Supplied records:
↓
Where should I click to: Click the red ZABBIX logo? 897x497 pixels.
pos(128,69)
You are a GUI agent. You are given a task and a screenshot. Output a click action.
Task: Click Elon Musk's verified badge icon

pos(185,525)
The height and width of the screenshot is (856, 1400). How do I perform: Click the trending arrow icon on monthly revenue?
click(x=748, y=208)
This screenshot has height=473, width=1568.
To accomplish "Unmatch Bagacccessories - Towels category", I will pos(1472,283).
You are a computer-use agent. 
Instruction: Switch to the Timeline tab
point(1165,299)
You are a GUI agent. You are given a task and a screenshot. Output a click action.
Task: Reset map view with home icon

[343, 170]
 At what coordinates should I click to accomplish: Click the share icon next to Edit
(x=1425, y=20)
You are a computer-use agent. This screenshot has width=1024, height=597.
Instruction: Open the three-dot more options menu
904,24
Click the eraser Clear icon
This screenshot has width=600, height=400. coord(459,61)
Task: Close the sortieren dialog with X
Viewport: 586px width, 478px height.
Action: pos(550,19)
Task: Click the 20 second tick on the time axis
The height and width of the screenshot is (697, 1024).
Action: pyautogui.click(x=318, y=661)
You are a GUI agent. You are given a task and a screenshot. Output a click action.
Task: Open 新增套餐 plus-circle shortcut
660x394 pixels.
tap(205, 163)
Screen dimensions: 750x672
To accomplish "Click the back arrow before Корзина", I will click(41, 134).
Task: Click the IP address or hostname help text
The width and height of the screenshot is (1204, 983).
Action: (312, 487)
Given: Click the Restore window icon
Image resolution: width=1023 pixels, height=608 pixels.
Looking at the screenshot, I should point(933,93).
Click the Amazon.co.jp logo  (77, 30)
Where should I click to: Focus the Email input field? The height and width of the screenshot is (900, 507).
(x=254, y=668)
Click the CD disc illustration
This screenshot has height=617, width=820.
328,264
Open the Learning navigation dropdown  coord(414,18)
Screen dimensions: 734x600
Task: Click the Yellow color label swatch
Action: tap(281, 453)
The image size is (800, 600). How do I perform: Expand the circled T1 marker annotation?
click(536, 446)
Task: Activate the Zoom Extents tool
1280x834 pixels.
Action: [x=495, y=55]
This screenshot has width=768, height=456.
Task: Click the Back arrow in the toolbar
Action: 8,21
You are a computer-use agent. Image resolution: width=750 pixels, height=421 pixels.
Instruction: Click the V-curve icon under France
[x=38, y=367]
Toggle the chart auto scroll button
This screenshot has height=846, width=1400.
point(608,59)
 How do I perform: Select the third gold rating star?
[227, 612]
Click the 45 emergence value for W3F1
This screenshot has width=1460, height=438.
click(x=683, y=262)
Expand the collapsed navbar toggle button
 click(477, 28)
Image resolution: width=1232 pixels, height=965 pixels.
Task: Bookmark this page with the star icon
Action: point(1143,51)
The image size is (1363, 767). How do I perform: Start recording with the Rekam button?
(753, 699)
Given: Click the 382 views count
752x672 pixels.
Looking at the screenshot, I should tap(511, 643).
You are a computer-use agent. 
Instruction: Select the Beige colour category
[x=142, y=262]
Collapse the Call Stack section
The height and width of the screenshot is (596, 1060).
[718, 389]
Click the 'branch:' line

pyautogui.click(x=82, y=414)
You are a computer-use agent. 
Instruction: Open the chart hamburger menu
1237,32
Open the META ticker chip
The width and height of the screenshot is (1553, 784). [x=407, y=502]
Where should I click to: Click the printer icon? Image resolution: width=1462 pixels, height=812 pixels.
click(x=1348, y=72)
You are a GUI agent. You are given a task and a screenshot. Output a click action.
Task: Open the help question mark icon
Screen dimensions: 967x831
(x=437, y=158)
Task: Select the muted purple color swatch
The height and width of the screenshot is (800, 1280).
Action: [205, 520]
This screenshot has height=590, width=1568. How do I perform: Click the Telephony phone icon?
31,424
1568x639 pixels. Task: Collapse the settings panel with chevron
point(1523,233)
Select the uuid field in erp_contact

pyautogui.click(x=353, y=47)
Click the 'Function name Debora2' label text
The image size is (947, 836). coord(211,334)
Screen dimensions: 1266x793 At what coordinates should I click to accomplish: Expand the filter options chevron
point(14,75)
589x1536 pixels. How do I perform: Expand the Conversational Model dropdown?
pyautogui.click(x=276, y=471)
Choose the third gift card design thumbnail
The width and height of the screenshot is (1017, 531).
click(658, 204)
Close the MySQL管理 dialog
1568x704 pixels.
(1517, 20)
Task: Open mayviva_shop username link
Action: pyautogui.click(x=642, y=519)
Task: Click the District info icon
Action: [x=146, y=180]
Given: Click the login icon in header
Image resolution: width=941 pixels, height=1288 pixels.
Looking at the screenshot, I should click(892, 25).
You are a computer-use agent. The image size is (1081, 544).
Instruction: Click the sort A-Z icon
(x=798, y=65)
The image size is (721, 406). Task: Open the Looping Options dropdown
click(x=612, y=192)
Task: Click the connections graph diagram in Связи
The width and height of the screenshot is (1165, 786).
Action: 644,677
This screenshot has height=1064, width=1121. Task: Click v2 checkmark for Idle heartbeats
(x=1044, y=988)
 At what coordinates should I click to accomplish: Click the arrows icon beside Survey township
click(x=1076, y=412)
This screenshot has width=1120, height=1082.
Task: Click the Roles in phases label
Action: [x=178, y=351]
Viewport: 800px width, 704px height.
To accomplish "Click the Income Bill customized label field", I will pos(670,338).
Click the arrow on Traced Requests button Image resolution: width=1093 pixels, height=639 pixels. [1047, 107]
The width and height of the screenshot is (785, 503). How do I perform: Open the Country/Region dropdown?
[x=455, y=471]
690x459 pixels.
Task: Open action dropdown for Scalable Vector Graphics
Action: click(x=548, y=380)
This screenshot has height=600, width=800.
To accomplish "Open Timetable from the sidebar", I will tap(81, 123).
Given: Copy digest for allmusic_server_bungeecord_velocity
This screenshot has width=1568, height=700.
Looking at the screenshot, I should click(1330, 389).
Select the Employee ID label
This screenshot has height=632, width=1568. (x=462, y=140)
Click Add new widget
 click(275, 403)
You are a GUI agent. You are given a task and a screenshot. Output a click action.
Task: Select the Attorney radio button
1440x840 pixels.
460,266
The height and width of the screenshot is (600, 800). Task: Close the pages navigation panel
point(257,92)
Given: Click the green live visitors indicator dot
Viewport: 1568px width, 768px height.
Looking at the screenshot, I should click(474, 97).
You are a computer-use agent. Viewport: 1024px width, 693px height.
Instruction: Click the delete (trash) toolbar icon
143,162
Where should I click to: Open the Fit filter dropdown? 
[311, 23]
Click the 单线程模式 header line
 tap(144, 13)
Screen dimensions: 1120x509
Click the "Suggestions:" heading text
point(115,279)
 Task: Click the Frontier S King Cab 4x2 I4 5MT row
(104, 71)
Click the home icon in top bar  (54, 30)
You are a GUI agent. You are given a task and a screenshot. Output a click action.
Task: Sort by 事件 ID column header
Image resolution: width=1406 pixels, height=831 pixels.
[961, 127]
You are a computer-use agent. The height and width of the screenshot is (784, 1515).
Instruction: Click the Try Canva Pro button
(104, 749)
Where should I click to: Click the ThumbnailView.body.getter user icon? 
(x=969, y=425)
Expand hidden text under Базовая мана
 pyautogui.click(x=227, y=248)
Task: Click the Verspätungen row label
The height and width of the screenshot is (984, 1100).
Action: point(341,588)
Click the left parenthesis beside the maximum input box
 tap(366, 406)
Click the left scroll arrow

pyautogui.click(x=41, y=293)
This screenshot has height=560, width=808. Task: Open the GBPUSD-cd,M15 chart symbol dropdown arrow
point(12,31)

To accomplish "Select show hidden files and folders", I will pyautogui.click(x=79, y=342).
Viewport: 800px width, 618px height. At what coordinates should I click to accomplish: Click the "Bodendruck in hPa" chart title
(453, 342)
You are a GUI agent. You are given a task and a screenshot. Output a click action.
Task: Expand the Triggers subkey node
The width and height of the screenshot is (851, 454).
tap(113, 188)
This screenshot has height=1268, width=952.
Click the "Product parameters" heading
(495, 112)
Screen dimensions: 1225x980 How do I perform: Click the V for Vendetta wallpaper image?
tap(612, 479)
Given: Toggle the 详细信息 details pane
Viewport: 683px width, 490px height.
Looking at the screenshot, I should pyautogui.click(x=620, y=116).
↑
What the exercise asks: The word "computer" appears in some lines of the records. Please work out how many and reply with that number only.

Final answer: 8